(Data records)
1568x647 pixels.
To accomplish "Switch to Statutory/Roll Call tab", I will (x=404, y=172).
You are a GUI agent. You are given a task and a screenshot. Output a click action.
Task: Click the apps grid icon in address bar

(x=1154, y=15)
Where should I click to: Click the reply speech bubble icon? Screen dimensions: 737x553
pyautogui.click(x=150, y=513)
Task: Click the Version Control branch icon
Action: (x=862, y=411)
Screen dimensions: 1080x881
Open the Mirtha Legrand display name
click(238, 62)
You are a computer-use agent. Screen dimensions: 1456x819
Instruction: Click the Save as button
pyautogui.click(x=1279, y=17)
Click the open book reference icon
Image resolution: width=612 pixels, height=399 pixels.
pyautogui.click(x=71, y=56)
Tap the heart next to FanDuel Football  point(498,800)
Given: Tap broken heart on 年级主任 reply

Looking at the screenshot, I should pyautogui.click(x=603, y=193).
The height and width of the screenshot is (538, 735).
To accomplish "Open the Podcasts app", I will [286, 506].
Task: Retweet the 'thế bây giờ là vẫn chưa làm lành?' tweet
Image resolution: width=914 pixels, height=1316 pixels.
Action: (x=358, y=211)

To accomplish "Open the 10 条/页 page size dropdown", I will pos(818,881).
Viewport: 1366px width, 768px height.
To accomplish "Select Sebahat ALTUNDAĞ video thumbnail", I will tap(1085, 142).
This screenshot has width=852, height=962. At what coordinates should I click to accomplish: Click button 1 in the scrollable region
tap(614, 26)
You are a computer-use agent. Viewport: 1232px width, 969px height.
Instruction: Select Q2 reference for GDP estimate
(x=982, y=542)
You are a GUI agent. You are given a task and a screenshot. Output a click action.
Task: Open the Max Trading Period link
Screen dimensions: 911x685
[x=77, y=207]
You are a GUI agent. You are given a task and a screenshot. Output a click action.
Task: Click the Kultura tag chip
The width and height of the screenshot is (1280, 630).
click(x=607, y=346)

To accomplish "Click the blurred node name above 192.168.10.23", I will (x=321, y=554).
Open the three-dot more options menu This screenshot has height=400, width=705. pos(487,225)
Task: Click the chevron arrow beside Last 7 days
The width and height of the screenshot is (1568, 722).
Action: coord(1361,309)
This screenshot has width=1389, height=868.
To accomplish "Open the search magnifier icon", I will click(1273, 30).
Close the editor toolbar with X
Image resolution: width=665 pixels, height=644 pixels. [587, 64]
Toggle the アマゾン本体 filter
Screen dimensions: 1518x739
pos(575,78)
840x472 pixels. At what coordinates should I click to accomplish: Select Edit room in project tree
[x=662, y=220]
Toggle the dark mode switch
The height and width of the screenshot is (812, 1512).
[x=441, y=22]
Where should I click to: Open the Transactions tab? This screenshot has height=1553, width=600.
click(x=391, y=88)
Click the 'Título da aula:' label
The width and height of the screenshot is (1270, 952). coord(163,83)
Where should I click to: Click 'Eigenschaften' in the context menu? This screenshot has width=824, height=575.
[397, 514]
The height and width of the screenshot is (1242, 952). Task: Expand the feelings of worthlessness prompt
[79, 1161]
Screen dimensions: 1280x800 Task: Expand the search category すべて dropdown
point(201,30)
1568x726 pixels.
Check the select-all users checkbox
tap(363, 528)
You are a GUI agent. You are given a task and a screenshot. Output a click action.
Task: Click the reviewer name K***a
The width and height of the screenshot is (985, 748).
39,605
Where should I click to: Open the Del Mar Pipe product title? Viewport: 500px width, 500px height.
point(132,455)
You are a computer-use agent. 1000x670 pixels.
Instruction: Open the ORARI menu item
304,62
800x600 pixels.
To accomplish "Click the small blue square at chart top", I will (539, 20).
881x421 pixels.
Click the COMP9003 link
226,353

* [WRITTEN INSTRUCTION]:
Reproduce each of the records above verbatim, line for line.

* [SOLUTION FOR THIS EXERCISE]:
1568x647 pixels.
To accomplish "Switch to Statutory/Roll Call tab", I will (x=404, y=172).
You are a GUI agent. You are given a task and a screenshot. Output a click action.
Task: Click the apps grid icon in address bar

(x=1154, y=15)
Where should I click to: Click the reply speech bubble icon? Screen dimensions: 737x553
pyautogui.click(x=150, y=513)
Task: Click the Version Control branch icon
Action: (x=862, y=411)
Screen dimensions: 1080x881
Open the Mirtha Legrand display name
click(238, 62)
You are a computer-use agent. Screen dimensions: 1456x819
Instruction: Click the Save as button
pyautogui.click(x=1279, y=17)
Click the open book reference icon
Image resolution: width=612 pixels, height=399 pixels.
pyautogui.click(x=71, y=56)
Tap the heart next to FanDuel Football  point(498,800)
Given: Tap broken heart on 年级主任 reply

Looking at the screenshot, I should pyautogui.click(x=603, y=193).
The height and width of the screenshot is (538, 735).
To accomplish "Open the Podcasts app", I will [286, 506].
Task: Retweet the 'thế bây giờ là vẫn chưa làm lành?' tweet
Image resolution: width=914 pixels, height=1316 pixels.
Action: (x=358, y=211)

To accomplish "Open the 10 条/页 page size dropdown", I will pos(818,881).
Viewport: 1366px width, 768px height.
To accomplish "Select Sebahat ALTUNDAĞ video thumbnail", I will tap(1085, 142).
This screenshot has width=852, height=962. At what coordinates should I click to accomplish: Click button 1 in the scrollable region
tap(614, 26)
You are a computer-use agent. Viewport: 1232px width, 969px height.
Instruction: Select Q2 reference for GDP estimate
(x=982, y=542)
You are a GUI agent. You are given a task and a screenshot. Output a click action.
Task: Open the Max Trading Period link
Screen dimensions: 911x685
[x=77, y=207]
You are a GUI agent. You are given a task and a screenshot. Output a click action.
Task: Click the Kultura tag chip
The width and height of the screenshot is (1280, 630).
click(x=607, y=346)

To accomplish "Click the blurred node name above 192.168.10.23", I will (x=321, y=554).
Open the three-dot more options menu This screenshot has height=400, width=705. pos(487,225)
Task: Click the chevron arrow beside Last 7 days
The width and height of the screenshot is (1568, 722).
Action: coord(1361,309)
This screenshot has width=1389, height=868.
To accomplish "Open the search magnifier icon", I will click(1273, 30).
Close the editor toolbar with X
Image resolution: width=665 pixels, height=644 pixels. [587, 64]
Toggle the アマゾン本体 filter
Screen dimensions: 1518x739
pos(575,78)
840x472 pixels. At what coordinates should I click to accomplish: Select Edit room in project tree
[x=662, y=220]
Toggle the dark mode switch
The height and width of the screenshot is (812, 1512).
[x=441, y=22]
Where should I click to: Open the Transactions tab? This screenshot has height=1553, width=600.
click(x=391, y=88)
Click the 'Título da aula:' label
The width and height of the screenshot is (1270, 952). coord(163,83)
Where should I click to: Click 'Eigenschaften' in the context menu? This screenshot has width=824, height=575.
[397, 514]
The height and width of the screenshot is (1242, 952). Task: Expand the feelings of worthlessness prompt
[79, 1161]
Screen dimensions: 1280x800 Task: Expand the search category すべて dropdown
point(201,30)
1568x726 pixels.
Check the select-all users checkbox
tap(363, 528)
You are a GUI agent. You are given a task and a screenshot. Output a click action.
Task: Click the reviewer name K***a
The width and height of the screenshot is (985, 748).
39,605
Where should I click to: Open the Del Mar Pipe product title? Viewport: 500px width, 500px height.
point(132,455)
You are a computer-use agent. 1000x670 pixels.
Instruction: Open the ORARI menu item
304,62
800x600 pixels.
To accomplish "Click the small blue square at chart top", I will (539, 20).
881x421 pixels.
Click the COMP9003 link
226,353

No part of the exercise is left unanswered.